_Directions_
Gather all lines in the records below that include the word "nariai".

_Supplied material_
┌──

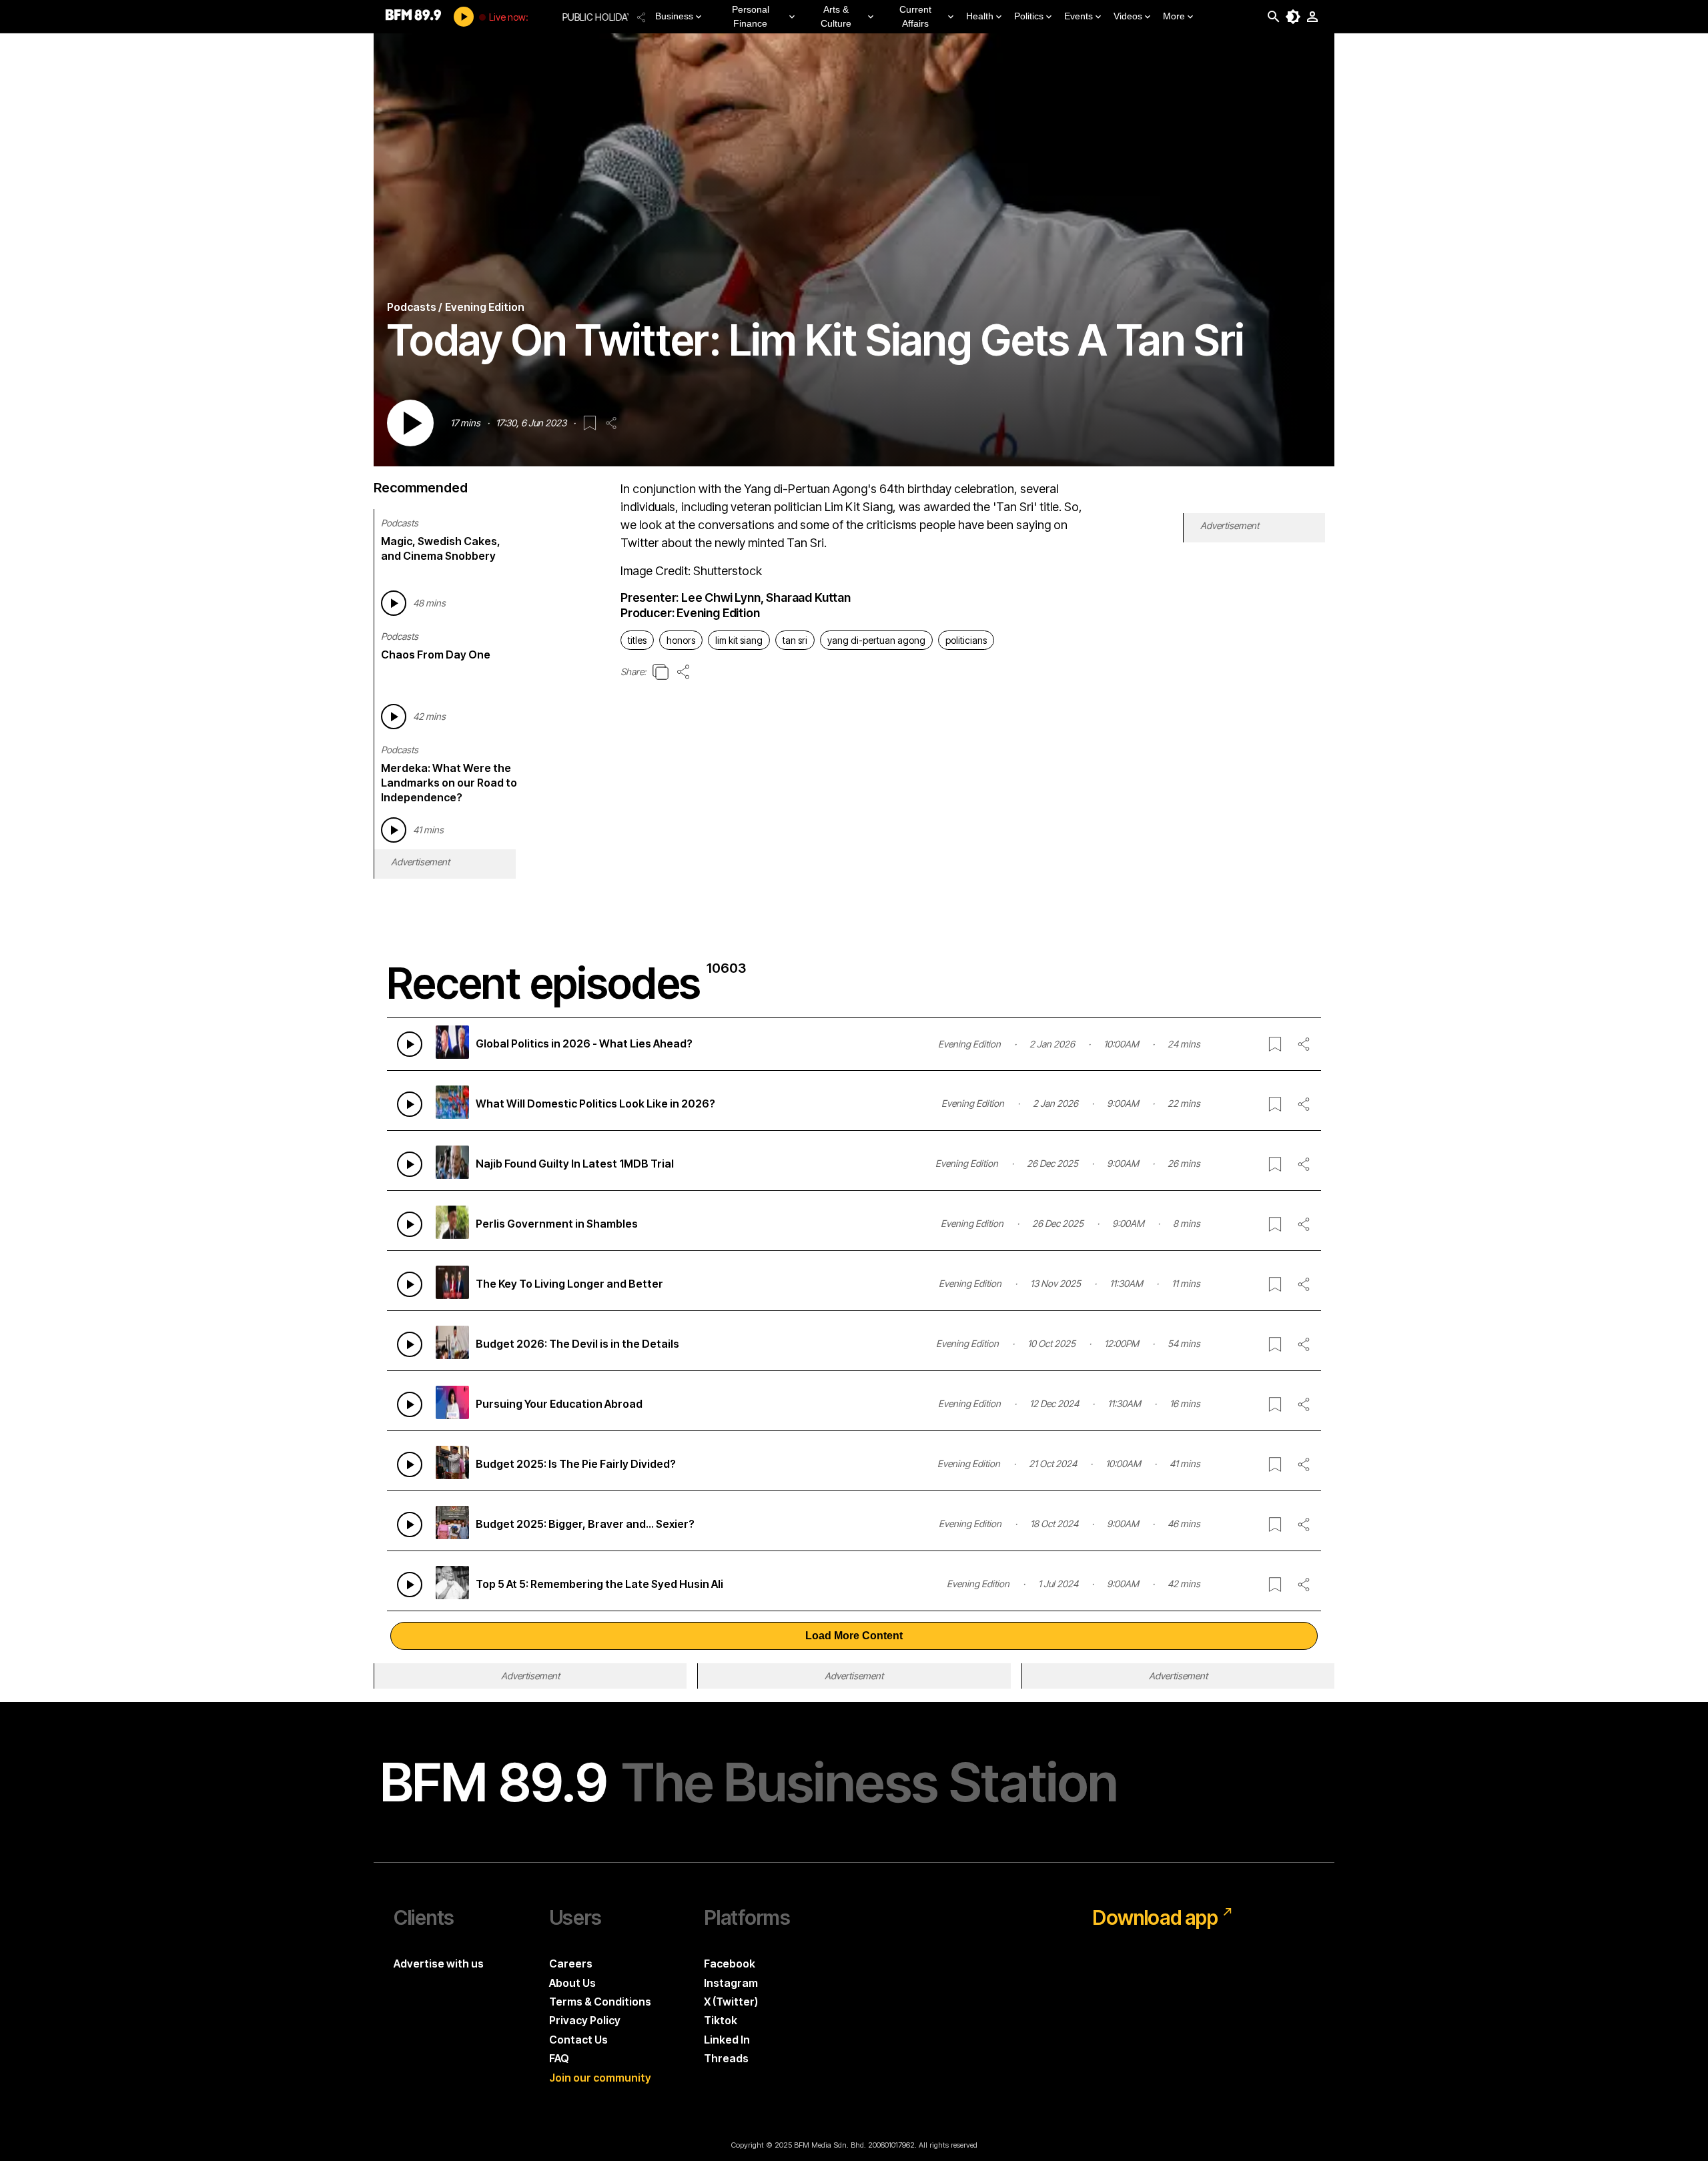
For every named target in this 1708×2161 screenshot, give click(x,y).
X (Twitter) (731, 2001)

└──
┌──

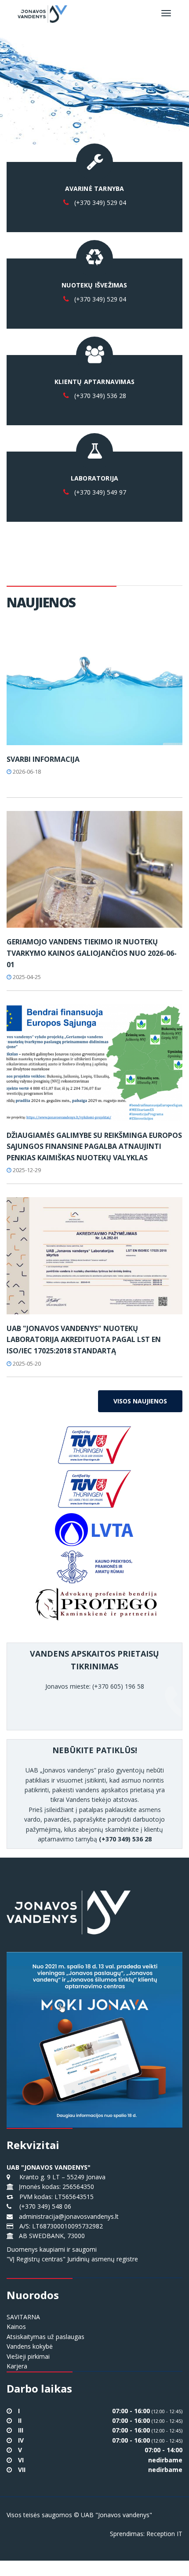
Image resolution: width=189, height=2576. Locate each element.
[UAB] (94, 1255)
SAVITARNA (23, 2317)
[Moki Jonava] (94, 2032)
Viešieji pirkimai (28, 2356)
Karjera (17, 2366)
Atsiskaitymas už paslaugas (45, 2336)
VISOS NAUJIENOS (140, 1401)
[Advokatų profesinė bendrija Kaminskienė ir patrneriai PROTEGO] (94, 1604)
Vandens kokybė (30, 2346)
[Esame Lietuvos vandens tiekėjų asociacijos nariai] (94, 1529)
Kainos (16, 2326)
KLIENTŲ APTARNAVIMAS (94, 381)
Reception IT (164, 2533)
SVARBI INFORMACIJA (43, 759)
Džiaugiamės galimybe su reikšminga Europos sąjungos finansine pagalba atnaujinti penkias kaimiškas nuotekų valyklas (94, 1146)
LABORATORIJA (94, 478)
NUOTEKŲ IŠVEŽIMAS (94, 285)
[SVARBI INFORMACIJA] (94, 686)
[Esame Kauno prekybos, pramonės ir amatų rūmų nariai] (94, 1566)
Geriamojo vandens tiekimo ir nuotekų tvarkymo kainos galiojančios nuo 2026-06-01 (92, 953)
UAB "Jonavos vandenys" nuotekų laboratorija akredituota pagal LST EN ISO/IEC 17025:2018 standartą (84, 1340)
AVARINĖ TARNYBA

└──

_Your response_
[Esame Lietuvos vandens tiekėjų asociacijos nariai] (94, 1529)
[Esame Kauno prekybos, pramonės ir amatų rūmų nariai] (94, 1566)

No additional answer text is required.